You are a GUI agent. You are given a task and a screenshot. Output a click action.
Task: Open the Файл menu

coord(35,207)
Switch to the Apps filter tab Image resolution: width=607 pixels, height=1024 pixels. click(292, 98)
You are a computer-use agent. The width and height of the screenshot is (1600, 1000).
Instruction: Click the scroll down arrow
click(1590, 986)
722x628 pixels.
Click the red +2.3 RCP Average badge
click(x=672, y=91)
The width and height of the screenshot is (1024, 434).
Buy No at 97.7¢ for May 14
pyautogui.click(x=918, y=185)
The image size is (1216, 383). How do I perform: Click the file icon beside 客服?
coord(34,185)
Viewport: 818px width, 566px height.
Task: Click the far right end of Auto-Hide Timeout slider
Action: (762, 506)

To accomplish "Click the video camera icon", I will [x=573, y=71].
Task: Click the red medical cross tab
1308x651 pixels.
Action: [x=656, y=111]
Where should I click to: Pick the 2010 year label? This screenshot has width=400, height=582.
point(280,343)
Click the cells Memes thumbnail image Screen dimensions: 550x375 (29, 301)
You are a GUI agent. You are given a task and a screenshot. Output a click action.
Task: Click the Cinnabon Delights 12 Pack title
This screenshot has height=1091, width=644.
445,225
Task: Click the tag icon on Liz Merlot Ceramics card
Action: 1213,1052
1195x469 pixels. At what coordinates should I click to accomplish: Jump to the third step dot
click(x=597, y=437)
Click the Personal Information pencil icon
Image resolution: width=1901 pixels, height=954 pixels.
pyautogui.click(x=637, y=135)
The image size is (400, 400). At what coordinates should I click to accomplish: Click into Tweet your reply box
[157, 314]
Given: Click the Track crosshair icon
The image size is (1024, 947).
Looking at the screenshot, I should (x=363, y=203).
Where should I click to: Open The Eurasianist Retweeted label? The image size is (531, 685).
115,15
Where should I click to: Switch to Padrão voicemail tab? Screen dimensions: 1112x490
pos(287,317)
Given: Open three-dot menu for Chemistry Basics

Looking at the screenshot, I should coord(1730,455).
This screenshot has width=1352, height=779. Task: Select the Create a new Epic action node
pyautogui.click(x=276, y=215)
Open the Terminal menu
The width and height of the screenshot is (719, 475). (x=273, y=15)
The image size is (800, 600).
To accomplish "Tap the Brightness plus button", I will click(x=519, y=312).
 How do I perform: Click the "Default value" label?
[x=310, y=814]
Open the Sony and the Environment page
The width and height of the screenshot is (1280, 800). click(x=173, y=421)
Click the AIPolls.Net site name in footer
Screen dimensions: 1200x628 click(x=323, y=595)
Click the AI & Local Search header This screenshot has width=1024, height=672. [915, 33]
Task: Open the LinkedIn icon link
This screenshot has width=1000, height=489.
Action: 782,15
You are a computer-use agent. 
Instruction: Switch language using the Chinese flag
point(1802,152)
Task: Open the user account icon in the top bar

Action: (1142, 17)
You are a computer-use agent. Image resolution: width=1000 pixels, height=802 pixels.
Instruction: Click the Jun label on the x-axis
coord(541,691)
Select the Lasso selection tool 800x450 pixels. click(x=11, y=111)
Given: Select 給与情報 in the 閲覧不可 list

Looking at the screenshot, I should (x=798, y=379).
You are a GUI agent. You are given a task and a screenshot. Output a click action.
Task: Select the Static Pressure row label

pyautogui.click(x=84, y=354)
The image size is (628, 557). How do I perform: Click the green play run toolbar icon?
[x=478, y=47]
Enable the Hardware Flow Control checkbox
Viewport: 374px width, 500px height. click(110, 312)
◆ ◆ ◆ ◆ ◆ ◆ ◆
From the entries above, copy every line that holds the word "computer".

_FINAL ANSWER:_
You are a computer-use agent. The width and height of the screenshot is (1600, 1000).
You are a computer-use agent. 
You are a computer-use agent. Image resolution: width=1000 pixels, height=802 pixels.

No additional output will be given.